(Extracted entries begins)
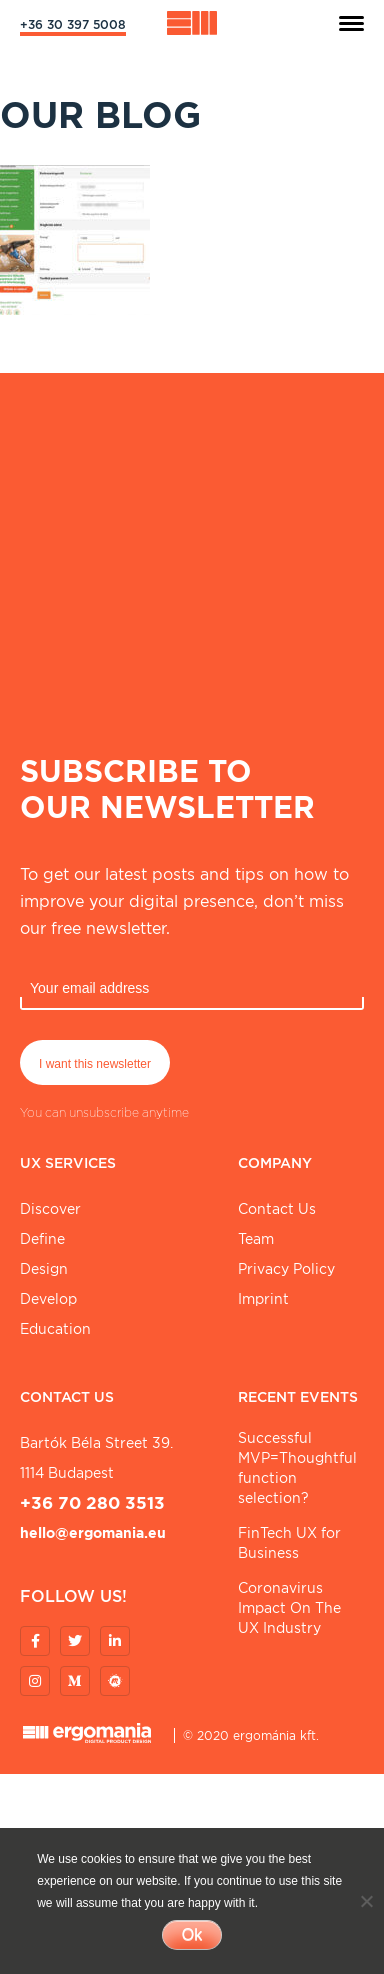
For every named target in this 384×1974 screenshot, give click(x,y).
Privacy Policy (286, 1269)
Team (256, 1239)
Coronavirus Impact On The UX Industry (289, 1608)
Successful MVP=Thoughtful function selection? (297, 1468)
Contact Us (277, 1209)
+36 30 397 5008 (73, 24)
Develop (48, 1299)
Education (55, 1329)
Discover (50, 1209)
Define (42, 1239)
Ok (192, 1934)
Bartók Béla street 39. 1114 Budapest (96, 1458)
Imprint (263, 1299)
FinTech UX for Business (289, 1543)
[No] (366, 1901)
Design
(Extracted entries ends)
**About this task**
Your reply should be nothing but the lines from the one containing "Discover (50, 1209)" through the last line above, copied exactly; please include both ends.

**Response below**
Discover (50, 1209)
Define (42, 1239)
Ok (192, 1934)
Bartók Béla street 39. 1114 Budapest (96, 1458)
Imprint (263, 1299)
FinTech UX for Business (289, 1543)
[No] (366, 1901)
Design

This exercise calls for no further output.